The hospital has couriered letters to 1,056 brain or spinal patients after confirmation that a man with CJD twice underwent surgery there in 2003. He died earlier this year but it took until last week for tests to confirm he had the disease.

CJD is one of the only diseases to withstand normal sterilisation processes.

The Royal Melbourne Hospital has withdrawn its stock of 15,000 neurosurgical instruments pending their replacement and has begun sterilising its entire stock of 300,000 surgical instruments on the advice of the National CJD Incidents Committee.

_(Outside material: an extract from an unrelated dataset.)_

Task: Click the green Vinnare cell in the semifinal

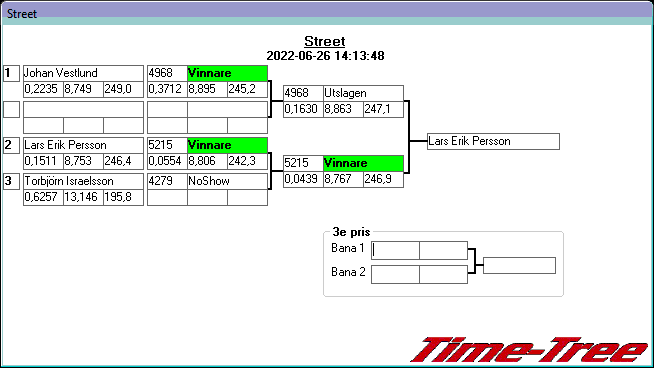Action: tap(363, 163)
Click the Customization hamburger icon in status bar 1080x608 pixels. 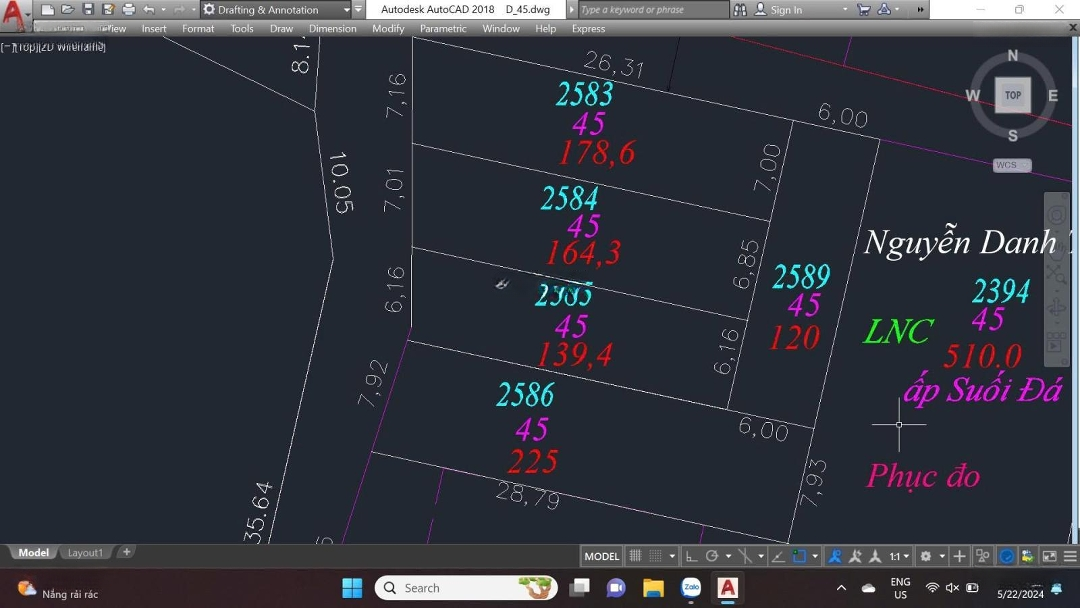pos(1070,556)
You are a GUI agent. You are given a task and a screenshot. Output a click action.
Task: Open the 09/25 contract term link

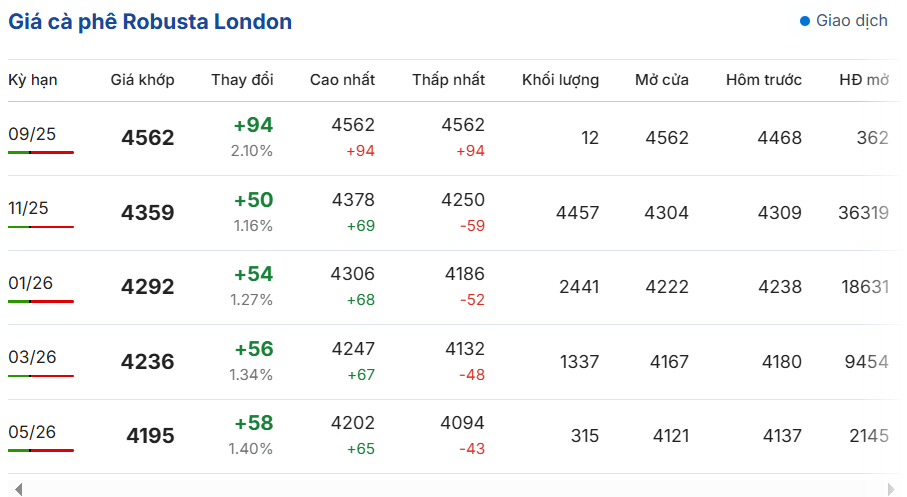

The man who underwent surgery at the Austin Hospital later died from the condition, which was confirmed following an autopsy, Ms Pike's spokesman said.

The last known case of probable transmission of CJD through neurosurgical instruments in Australia was during the 1970s.

There have been five reported cases worldwide of CJD being transmitted via contaminated neurosurgical equipment.

There are about 20 cases of CJD reported within Australia each year.

This type of CJD, known as Sporadic CJD, is not communicable and occurs randomly.

It is a fatal disease with the average survival rate of four months after symptoms appear.

It is related to Variant CJD, or Mad Cow disease, but has very different characteristics.

There has never been a diagnosed case of Mad Cow disease in Australia.

Meanwhile, doctors at Melbourne's Royal Children's Hospital have discovered that a boy who underwent brain surgery at the facility had also been operated on at the Royal Melbourne Hospital.

A spokeswoman from the Royal Children's Hospital said the one elective neurosurgery case planned for today had been cancelled as a precaution.

"The hospital stresses that this action is precautionary until doctors are assured they are fully informed," the spokeswoman said.

"Doctors will take advice from the national CJD taskforce and the Department of Human Services and it is expected elective surgery will resume tomorrow."